## Activity
Only these lines of the data below are wanted: the one with "You are a GUI", the one with "This screenshot has width=800, height=467.", and any lines between them, each repeated exactly.
==== Exercise materials
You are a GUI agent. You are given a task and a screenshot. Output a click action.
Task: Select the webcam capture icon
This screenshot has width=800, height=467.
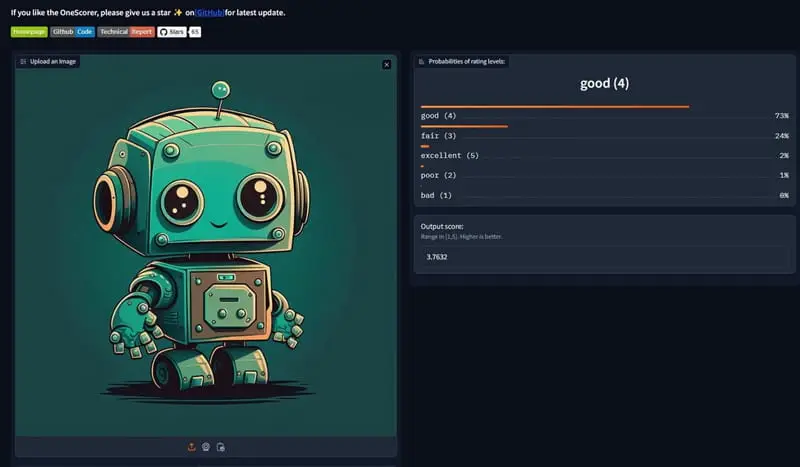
========
==== Exercise materials
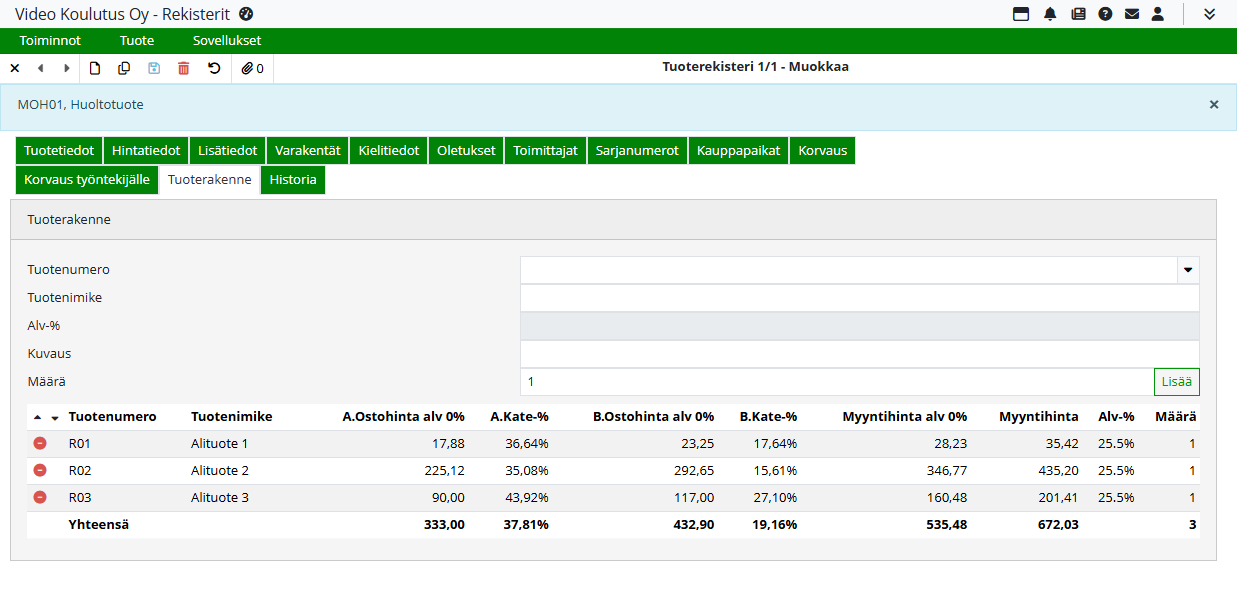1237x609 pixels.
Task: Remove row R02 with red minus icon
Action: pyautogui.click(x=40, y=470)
========
==== Exercise materials
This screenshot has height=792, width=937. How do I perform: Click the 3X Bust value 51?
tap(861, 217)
========
## Solution for this problem
You are a GUI agent. You are given a task and a screenshot. Output a click action.
Task: Select the webcam capture icon
This screenshot has width=800, height=467.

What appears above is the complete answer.